Less known Solaris features - IP Multipathing (Part 1): Introduction

root was sitting in SuperUser castle and everything was fine in the kingdom. But then a loud squeaking and creaking noise found root’s attention. The demons of hypertext wrote into the Scrolls of Log, that they couldn’t fulfill their work any longer, as the sole bridge into the vast kingdom of root lowered at this moment was broken.
Root spoke: “Use the other bridge … there are two for a reason. Do I have to think for you all?”. But the demons replied: “We can’t do that … only the infinite power of root can lower the bridge”. Thus root lowered the bridge but thought “I have to do more important things than lowering bridges”. Thus root spoke a chant of infinite power and a daemon was spawned from the ether. root told the daemon “You are the guardian of the link! Protect it. Guard it. And when everything else fails, you are allowed to lower the second bridge to SuperUser castle.”

Introduction

Before people start to think about clusters and load balancers to ensure the availability, they should start with the low hanging fruits. Such a low hanging fruit is the protection of the availability of the network connection. Solaris has an integrated mechanism to ensure this availability. It’s called IP Multipathing. IP Multipathing is an important part of the solution for an ever reoccurring problem , as almost all applications interact with the outside world on one way or the other. Thus ensuring the mechanisms of communication is a part of almost all architectures. Even when you have other availability mechanisms like balancers, you want to use a protection of the IP connection out of a simple reason: Many applications have a session context and not all software architectures can replicate those session contexts to another system to enable a failover without loosing the session. So do you really want to loose this context just because of a failing network card or because of a admin unplugging a cable?
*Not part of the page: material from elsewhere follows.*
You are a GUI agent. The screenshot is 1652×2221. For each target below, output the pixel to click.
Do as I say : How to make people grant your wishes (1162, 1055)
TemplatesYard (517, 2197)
Or do you really want to provoke a cluster failover because of a failing network card? IPMP can keep such failures on a low level without needing high-availability mechanisms with a much larger impact. Out of this reason IP Multipathing is an important part for most HA infrastructures. This tutorial wants to give you an introduction in this topic. It’s not really an “less known feature” because for many people working with Solaris, IPMP is a daily part of their work. But many people new to Solaris or OpenSolaris aren’t aware of the fact that Solaris has an integrated mechanism for IP Multipathing (As well as most newbies to Solaris aren’t aware of MPxIO … the counterpart of IPMP for storage). Furthermore this tutorial wants to give some insights into new developments in the field of IP Multipathing.

Where should I start?

This tutorial will explain two mechanisms, because the realm of “IP Multipathing” is a topic in flux at the moment. The implementation in Solaris 10 and older releases of Opensolaris (before Build 107) is vastly different to the implementation in current releases of Opensolaris(Build 107 and up). I thought a while about the problem, what method should make the start in this tutorial. At the end I decided to explain the new IPMP mechanism first as the concepts of multipathing are a little bit more obvious in the new implementation.